Danny Sullivan, editor of SearchEngineWatch.com, says that while bots are crucial for searching, they are inherently dumb because they are software and can't think for themselves.

Web crawlers have been caught in endless loops - "spider traps" - when Web pages link back to each other.

When the Sony PlayStation 2 went on sale late last year, BlueLight.com and other shopping sites faced an onslaught of bots checking for availability.

BlueLight spokesman Dave Karraker said the site slowed by 50 percent until engineers figured out how to block the offending bots.

EBay Inc. and Register.com Inc. have filed lawsuits to stop software robots, claiming trespassing, and federal judges have issued preliminary injunctions against bots created by Bidder's Edge Inc. and Verio Inc.

"If there were no rules against this, [you could have] tons and tons of individuals on the Internet having tons and tons of bots running, hitting any site," said Robert Gardos, Register.com's chief technology officer.

If enough bots did this at once, he said, sites would crash.

Bots could also compound problems by acting more quickly and in unison based on uniform programming rules, said Michael Kearns, head of artificial intelligence research at AT&T Labs.

For example, the stock market is already prone to fluctuation as investors buy and sell in droves based on the news of the moment. But it takes at least a few minutes for humans to execute decisions, and reason may prevail in some instances.

If robots take over trading, Kearns said, those checks and balances could disappear.

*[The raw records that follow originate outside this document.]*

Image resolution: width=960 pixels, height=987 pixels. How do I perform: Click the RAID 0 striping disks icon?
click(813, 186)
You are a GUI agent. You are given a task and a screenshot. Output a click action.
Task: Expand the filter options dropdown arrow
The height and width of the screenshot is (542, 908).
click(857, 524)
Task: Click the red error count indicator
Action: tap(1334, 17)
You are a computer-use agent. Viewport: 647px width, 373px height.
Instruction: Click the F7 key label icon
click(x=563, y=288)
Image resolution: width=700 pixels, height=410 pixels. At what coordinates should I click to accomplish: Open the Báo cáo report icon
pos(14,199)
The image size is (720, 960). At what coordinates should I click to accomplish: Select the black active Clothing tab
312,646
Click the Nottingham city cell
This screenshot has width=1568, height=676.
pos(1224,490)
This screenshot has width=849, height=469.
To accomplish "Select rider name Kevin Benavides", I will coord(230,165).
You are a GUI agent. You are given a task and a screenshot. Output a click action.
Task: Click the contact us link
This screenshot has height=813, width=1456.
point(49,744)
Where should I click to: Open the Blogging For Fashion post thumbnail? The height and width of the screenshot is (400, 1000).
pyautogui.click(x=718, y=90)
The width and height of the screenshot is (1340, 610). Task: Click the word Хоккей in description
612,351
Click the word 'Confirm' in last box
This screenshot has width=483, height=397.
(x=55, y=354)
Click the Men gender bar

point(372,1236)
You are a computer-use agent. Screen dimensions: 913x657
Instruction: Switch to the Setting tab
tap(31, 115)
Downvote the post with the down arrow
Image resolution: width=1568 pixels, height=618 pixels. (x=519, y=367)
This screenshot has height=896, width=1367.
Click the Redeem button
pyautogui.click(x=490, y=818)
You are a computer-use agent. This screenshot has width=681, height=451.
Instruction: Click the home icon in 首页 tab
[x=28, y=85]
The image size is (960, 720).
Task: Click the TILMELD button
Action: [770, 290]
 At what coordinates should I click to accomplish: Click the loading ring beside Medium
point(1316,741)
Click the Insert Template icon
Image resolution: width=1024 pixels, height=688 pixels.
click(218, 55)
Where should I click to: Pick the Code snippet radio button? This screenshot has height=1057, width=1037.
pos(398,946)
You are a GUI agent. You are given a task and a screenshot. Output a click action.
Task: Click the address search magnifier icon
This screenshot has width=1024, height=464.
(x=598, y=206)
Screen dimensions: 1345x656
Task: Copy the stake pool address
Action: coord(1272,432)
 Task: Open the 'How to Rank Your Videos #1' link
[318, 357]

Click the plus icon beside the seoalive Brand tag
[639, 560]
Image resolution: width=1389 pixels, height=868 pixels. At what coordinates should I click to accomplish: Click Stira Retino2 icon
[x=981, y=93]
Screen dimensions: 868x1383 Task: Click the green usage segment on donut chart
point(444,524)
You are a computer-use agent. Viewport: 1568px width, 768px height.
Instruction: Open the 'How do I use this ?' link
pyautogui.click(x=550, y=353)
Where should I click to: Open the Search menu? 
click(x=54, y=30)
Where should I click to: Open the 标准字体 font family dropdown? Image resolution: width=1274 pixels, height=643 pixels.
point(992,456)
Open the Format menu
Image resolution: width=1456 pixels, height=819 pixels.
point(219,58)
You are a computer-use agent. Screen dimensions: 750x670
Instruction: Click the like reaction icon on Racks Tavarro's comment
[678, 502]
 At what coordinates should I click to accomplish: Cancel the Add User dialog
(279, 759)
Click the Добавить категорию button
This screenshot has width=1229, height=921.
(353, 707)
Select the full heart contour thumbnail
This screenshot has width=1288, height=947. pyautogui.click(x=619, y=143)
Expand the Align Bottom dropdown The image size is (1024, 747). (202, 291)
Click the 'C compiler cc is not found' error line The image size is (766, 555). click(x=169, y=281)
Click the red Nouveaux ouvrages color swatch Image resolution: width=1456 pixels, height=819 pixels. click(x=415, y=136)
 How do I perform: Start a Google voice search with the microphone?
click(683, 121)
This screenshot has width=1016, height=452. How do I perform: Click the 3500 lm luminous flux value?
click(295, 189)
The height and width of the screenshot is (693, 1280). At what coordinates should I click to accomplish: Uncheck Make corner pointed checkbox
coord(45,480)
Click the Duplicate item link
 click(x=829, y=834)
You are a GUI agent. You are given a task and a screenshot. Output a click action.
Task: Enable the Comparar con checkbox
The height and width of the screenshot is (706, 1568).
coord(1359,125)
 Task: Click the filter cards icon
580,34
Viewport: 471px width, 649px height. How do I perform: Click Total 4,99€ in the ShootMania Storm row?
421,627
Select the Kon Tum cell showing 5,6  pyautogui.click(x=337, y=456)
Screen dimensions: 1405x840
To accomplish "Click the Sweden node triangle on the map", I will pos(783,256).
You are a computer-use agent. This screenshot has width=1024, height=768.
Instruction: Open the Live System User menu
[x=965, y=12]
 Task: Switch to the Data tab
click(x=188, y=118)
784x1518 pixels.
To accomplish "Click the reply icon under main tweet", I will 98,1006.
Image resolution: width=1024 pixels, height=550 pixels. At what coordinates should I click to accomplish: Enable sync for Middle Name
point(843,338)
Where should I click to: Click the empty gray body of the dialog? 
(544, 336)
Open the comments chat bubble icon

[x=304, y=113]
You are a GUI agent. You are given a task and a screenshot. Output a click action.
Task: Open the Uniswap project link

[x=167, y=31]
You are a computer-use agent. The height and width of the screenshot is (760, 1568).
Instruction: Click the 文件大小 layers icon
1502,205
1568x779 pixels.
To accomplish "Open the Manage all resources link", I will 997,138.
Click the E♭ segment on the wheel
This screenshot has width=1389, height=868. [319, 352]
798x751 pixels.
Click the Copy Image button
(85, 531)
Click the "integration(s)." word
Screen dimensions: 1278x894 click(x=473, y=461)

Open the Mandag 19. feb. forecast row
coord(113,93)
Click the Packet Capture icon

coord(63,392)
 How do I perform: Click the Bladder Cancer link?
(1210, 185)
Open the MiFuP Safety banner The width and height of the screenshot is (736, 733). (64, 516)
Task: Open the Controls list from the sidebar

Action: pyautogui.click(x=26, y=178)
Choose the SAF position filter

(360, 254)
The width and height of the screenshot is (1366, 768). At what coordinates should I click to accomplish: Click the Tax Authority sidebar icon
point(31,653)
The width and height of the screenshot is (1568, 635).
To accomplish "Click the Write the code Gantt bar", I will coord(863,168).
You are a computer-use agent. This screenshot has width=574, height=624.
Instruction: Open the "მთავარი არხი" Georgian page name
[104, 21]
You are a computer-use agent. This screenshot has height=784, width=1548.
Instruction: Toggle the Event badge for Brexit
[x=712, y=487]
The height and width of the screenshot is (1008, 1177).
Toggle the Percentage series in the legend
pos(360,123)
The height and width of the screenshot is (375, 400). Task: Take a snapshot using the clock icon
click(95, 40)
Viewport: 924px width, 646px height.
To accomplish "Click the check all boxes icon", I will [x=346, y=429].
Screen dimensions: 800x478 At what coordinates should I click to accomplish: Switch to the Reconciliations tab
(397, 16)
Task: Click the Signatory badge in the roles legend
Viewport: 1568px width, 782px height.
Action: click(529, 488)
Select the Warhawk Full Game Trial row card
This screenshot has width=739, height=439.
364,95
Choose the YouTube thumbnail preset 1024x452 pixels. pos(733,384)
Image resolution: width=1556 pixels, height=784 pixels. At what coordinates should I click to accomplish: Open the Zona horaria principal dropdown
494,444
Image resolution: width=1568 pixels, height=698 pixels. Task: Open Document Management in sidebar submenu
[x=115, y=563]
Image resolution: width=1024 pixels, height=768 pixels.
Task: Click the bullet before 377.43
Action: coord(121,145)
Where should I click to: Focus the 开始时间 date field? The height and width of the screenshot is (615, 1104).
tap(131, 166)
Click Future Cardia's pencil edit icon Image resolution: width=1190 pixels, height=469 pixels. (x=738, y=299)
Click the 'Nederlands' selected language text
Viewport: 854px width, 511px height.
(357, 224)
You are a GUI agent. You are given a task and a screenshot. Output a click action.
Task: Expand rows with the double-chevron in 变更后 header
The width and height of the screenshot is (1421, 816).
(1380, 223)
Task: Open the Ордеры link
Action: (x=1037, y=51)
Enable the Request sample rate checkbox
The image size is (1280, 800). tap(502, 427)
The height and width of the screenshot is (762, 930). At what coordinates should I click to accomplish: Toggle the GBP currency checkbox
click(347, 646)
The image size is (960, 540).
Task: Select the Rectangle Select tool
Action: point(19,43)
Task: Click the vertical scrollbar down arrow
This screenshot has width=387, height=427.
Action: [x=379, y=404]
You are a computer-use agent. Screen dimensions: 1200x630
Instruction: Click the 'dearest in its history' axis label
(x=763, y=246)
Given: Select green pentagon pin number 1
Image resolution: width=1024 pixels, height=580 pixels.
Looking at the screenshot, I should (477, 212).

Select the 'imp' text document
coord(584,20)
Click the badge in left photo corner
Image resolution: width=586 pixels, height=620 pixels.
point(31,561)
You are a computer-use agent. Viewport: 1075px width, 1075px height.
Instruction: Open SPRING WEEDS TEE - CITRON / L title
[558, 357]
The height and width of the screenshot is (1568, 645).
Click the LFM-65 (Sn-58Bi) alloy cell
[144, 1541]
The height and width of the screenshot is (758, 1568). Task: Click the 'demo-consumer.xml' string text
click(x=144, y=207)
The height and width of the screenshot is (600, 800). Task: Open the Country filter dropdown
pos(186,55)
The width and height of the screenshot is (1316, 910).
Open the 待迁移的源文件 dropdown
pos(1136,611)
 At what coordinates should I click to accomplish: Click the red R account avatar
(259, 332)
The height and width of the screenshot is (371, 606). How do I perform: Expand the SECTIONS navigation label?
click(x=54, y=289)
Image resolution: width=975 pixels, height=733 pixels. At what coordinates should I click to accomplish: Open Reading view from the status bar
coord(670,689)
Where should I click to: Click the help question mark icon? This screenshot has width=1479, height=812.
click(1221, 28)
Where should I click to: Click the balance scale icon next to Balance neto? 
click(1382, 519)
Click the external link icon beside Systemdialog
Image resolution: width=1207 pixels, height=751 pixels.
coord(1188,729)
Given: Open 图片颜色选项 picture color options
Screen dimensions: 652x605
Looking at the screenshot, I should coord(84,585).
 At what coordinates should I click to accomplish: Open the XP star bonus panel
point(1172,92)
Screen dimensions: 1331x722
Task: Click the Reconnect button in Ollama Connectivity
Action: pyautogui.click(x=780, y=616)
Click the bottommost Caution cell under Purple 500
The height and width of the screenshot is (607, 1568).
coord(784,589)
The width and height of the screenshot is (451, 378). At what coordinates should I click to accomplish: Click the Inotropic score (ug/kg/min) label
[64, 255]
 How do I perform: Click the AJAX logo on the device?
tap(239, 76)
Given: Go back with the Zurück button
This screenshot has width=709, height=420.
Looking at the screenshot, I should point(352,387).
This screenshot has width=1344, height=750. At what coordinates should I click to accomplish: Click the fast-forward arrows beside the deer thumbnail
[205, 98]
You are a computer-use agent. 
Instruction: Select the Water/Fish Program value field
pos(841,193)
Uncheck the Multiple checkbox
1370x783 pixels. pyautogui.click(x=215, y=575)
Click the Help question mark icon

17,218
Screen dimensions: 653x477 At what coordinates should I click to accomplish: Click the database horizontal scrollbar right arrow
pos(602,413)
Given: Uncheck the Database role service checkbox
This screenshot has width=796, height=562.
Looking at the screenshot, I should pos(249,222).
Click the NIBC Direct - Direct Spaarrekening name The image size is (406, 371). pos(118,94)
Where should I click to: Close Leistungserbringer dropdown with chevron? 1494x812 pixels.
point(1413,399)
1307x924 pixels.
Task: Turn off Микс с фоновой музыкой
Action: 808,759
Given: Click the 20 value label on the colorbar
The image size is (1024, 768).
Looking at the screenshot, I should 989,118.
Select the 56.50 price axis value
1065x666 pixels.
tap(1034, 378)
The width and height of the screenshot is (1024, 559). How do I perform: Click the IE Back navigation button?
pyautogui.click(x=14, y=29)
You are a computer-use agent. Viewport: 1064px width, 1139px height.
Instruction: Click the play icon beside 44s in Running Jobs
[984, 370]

Tambe, who helped develop Friday and is still testing it, has experienced problems firsthand.

Friday once canceled an important meeting with one of Tambe's supervisors. The meeting was kind of important: The professor was to discuss funding for his lab.

"My agent figured out that since I wasn't here in themorning, I was most likely going to cancel the meeting," he said.

For now, the professor has no plans to share his credit card number with Friday. Tambe figures that "tomorrow it could go out and order 100 books for me based on my interests."